Copyright © 2010, Juniper Networks, Inc.
You enable FIP snooping on a per-VLAN basis. The FCoE transit switch snoops FIP frames
at the access ports associated with the FIP snooping-enabled VLANs, then installs the
resulting firewall filters on the access ports to ensure that all snooping occurs on the
FCoE transit switch network edge.
FCoE VLANs can include both access ports and trunk ports. Access ports face the hosts
(FCoE servers and other FCoE initiators), and trunk ports face the FCF. When FIP snooping
is enabled, the FCoE transit switch inspects both FIP frames and FCoE frames.
The FIP snooping implementation includes these considerations:
Server ENode-Facing Interfaces on page 3581
FCF-Facing Interfaces on page 3581
FCoE Mapped Address Prefix on page 3581

Server ENode-Facing Interfaces

We recommend that you enable FIP snooping on all FCoE access ports to ensure secure
connections to FCFs. After you enable FIP snooping on an FCoE VLAN, the transit switch
denies FCoE traffic from any server on that VLAN until the server performs a valid fabric
login with an FCF.

FCF-Facing Interfaces

You must configure the interface that you are using to connect to an FCF as FCoE trusted
interface, and it must be a 10 Gigabit Ethernet interface.

Work to complete -
Continue the passage on FIP snooping from its last sentence.

Data provided -
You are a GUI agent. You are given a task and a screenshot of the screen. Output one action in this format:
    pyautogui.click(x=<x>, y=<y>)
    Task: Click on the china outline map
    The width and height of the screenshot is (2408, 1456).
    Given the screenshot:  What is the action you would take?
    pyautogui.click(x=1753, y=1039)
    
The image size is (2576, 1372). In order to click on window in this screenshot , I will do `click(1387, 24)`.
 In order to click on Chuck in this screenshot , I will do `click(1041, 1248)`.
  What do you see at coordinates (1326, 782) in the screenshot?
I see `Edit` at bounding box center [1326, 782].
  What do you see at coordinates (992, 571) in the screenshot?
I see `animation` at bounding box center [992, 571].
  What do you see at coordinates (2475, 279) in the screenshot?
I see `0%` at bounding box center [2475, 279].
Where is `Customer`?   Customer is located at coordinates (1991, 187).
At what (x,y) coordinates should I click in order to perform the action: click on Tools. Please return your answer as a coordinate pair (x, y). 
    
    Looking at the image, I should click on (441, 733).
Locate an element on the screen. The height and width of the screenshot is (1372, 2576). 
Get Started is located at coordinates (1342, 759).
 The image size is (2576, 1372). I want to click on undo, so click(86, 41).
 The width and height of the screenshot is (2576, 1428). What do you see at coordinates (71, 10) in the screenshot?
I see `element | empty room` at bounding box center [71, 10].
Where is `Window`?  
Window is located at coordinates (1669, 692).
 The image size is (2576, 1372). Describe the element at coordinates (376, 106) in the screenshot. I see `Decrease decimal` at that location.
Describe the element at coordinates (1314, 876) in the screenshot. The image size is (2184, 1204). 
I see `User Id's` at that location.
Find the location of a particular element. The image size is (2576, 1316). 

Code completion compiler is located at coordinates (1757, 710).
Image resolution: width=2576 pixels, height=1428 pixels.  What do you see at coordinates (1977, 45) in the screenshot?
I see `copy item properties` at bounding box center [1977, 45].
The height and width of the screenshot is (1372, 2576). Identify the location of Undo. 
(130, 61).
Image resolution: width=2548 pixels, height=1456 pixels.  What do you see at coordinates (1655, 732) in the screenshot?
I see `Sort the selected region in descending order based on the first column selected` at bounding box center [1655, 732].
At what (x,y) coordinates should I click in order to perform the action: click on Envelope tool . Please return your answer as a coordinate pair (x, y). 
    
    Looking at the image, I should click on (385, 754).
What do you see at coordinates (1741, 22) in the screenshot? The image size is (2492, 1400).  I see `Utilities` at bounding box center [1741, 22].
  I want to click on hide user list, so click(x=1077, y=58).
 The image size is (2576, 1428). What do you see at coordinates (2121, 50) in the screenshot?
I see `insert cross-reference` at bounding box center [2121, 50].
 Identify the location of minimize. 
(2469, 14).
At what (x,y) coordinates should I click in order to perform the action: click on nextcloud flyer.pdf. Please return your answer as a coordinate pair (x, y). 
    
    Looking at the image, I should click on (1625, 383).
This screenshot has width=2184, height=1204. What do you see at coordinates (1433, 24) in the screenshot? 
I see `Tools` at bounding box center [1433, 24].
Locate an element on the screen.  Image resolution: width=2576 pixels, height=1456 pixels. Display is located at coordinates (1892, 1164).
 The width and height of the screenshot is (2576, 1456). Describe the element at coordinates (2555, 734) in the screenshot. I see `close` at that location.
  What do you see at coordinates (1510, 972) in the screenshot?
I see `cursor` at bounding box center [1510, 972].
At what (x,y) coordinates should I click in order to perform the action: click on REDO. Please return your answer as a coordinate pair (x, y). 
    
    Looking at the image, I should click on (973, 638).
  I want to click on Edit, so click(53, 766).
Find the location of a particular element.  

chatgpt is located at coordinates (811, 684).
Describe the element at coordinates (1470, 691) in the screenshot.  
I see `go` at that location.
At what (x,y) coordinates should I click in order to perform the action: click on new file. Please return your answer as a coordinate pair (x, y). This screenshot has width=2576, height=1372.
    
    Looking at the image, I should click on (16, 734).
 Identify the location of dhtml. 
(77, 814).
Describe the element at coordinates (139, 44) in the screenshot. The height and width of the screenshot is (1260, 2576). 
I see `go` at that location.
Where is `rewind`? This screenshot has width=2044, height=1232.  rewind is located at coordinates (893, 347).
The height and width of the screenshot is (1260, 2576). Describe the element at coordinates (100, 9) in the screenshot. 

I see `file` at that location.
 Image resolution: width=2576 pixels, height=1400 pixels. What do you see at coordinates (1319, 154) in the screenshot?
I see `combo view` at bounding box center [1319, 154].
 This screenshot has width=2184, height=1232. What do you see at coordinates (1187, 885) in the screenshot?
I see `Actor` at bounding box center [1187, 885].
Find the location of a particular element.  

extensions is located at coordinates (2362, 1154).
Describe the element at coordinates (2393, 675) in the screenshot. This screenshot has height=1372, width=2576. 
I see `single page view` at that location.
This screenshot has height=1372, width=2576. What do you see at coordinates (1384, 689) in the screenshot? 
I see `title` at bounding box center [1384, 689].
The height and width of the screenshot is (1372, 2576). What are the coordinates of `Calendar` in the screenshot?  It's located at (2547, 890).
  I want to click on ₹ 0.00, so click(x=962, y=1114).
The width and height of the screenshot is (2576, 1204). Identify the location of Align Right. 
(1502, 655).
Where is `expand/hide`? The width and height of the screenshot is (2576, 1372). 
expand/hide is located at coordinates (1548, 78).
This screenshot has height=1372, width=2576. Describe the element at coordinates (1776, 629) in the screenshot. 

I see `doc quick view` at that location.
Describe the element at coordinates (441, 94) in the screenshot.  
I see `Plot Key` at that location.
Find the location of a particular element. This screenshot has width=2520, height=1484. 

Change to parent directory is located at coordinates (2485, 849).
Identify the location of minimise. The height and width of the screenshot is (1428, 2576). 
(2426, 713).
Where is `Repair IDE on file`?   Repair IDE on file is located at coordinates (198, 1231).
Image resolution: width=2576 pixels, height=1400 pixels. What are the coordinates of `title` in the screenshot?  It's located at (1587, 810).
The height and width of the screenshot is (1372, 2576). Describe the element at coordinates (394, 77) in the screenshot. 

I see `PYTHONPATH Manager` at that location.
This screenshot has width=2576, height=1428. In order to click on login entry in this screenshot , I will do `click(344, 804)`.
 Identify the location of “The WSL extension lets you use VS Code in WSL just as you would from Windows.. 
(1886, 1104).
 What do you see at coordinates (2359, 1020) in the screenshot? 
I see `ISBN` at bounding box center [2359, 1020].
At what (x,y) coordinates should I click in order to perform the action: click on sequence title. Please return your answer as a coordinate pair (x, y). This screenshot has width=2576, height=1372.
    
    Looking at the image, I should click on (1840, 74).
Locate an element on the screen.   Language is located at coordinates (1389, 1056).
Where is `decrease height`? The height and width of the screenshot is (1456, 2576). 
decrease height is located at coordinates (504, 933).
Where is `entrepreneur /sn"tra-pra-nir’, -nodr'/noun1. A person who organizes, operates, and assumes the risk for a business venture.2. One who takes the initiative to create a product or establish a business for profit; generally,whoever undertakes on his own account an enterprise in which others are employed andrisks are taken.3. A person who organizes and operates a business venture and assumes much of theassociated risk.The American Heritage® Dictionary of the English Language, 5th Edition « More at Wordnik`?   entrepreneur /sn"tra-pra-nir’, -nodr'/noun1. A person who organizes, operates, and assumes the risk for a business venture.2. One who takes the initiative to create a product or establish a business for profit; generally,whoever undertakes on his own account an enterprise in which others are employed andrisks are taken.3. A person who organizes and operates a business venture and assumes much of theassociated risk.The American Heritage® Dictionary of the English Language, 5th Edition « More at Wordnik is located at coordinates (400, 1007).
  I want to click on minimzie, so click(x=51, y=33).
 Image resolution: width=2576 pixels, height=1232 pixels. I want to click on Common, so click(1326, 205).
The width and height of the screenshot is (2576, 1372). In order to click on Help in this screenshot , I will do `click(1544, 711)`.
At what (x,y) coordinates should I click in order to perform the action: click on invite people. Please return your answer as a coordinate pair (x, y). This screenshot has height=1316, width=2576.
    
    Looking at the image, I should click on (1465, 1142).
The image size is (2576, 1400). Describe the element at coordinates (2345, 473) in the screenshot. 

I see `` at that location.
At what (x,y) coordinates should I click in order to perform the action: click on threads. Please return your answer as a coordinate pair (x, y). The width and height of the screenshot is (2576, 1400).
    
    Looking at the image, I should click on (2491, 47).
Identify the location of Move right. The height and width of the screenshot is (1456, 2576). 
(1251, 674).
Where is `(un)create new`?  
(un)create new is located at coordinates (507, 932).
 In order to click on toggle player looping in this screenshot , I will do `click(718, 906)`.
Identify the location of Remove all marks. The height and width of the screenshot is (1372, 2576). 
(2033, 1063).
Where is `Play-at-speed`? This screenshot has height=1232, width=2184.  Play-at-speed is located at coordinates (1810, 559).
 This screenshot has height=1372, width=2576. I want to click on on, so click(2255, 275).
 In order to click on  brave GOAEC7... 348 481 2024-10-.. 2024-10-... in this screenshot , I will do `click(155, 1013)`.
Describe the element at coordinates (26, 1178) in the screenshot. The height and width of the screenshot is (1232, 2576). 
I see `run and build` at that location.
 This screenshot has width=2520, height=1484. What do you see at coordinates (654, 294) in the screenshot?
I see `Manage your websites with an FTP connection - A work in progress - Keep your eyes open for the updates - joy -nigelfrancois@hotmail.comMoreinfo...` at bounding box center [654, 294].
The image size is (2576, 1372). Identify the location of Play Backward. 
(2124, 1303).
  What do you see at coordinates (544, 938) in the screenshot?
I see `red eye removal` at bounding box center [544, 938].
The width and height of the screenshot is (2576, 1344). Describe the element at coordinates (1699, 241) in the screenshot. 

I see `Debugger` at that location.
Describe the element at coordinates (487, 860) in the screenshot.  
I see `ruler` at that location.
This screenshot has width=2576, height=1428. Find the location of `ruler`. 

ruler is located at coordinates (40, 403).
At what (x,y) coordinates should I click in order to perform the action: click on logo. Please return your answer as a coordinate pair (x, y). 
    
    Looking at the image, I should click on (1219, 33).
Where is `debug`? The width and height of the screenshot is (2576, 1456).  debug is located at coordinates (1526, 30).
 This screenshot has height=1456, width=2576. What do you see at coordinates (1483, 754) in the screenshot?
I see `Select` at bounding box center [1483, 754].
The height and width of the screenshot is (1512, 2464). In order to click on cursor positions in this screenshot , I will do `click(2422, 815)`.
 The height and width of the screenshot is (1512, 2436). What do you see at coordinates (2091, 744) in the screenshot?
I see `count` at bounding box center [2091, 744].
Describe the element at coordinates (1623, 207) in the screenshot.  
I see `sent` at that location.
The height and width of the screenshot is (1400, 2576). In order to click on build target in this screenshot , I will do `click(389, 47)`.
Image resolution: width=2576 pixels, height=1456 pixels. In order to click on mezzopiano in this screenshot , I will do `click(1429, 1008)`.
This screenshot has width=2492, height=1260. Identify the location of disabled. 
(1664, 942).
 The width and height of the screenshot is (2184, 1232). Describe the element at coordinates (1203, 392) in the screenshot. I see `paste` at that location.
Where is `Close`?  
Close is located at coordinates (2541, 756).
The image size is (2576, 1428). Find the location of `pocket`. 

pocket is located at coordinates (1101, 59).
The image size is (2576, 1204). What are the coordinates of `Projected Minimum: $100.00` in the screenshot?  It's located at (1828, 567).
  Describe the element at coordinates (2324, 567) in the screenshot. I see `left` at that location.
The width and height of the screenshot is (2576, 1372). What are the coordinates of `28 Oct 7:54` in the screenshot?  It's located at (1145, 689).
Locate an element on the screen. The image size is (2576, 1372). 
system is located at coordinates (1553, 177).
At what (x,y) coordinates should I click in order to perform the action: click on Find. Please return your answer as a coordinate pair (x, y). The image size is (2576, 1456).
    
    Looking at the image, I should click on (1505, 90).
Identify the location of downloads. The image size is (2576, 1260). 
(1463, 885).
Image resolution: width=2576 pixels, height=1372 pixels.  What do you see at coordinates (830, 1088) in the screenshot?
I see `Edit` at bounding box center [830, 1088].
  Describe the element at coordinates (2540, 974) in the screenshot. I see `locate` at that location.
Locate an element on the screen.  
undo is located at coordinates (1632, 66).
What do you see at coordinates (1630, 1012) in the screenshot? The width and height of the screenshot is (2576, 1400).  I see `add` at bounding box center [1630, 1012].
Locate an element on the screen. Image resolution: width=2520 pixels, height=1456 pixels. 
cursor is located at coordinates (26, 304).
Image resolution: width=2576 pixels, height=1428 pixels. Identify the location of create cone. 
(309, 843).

Written reply -
An FCoE trusted interface receives FCoE traffic only from an FCF. The following conditions
apply to FCFs and FCF-facing interfaces:
By default, FCFs are trusted entities.
The FCoE transit switch always processes FCF frames because they come from a
trusted source.

FCoE Mapped Address Prefix

When you enable FIP snooping on a VLAN, optionally you can specify the FCoE Mapped
Address Prefix (FC-MAP) value for that VLAN if the network uses the fabric-provided
MAC address (FPMA) addressing scheme. The FC-MAP value is a 24-bit value that
identifies the FCF. The FCF combines the FC-MAP value with a unique 24-bit Fibre Channel
ID (FCID) value for the server during the fabric login process, creating a unique 48-bit
identifier. The FCF assigns the 48-bit value to the server ENode as its MAC address and
unique identifier for the session. Each server session the ENode establishes with the FCF
receives a unique FCID, so a server can host multiple virtual links to an FCF, each with a
unique 48-bit address identifier.
The FIP snooping filter compares the configured FC-MAP value with the FC-MAP value
in the header of frames coming from the server. If the values do not match, the FCoE
transit switch denies access.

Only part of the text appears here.